The suspect in the El Paso, Texas Walmart shooting was indicted on 90 federal charges, including 44 federal hate crimes on Thursday. Federal prosecutors said they want Patrick Wood Crusius of Allen, Texas held without bond. The 21-year-old already pleaded not guilty to a state capital murder charge in October and has been held without bond since the Aug. 3, 2019 shooting.
The new federal charges include 22 counts each of hate crime resulting in death, hate crime involving attempt to fill and use of a firearm during and in relation to a crime of violence, reports the El Paso Times. Crusius also faces 21 counts of use of a firearm to commit murder during an in relation to a crime of violence.

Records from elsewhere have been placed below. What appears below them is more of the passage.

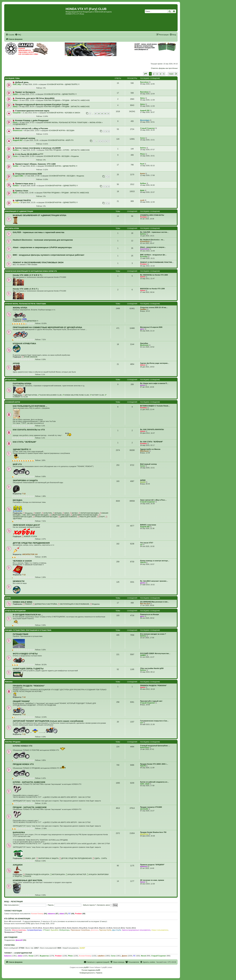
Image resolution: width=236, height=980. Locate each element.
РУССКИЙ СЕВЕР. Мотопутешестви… (155, 653)
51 (109, 113)
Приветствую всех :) (25, 183)
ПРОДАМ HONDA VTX (23, 764)
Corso (143, 138)
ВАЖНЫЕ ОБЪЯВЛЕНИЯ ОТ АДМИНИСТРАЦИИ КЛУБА (40, 215)
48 (99, 113)
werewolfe (144, 809)
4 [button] (160, 74)
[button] (146, 74)
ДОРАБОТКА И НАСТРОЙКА (45, 604)
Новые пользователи (160, 930)
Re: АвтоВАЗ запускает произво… (154, 581)
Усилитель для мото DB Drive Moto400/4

U.S. Attorney for the Western District of Texas John Bash told reporters the new hate crime charges show how the department is committed to slowing the "resurgent threat of violence motivated by race, national origins and other categories," reports Fox News. Bash said the case is considered domestic terrorism.
"We're going to take the fight to the violent extremists and we are going to win," Bash added.
The federal indictment alleges Crusius bought a GP WASR-10 semiautomatic rifle and 1,000 rounds of hollow-point ammunition on a website in June 2019. Prosecutors also said Crusius first wrote a document before the shooting outlining how the attack was a "response to the Hispanic invasion of Texas." The document also cited the mass shooting in Christchurch, New Zealand, where 51 people were killed in coordinated attacks on mosques.
According to prosecutors, Crusius drove 10 hours from his grandparents home just outside Dallas to El Paso, near the U.S.-Mexico border, to carry out the attack. After he was arrested, he surrendered and allegedly said, "I'm the shooter" and said he was targeting Mexicans.
Last year, Crusius pleaded not guilty to a state capital murder charge. The state case will still be prosecuted and could result in the death penalty if Crusius is convicted.0comments
"We support the indictment by the U.S. Attorney's Office as one more way of holding the shooter accountable," El Paso County District Attorney Jamie Esparza said in a statement. "The District Attorney's Office will continue to work hard to ensure that justice is done and that the shooter is held accountable by our community. The office will fully cooperate with the U.S. Attorney's Office in the prosecution of the federal charges announced today."
The federal indictment was announced just after the six-month anniversary of the shooting. Twenty-two people were killed, including eight Mexican citizens.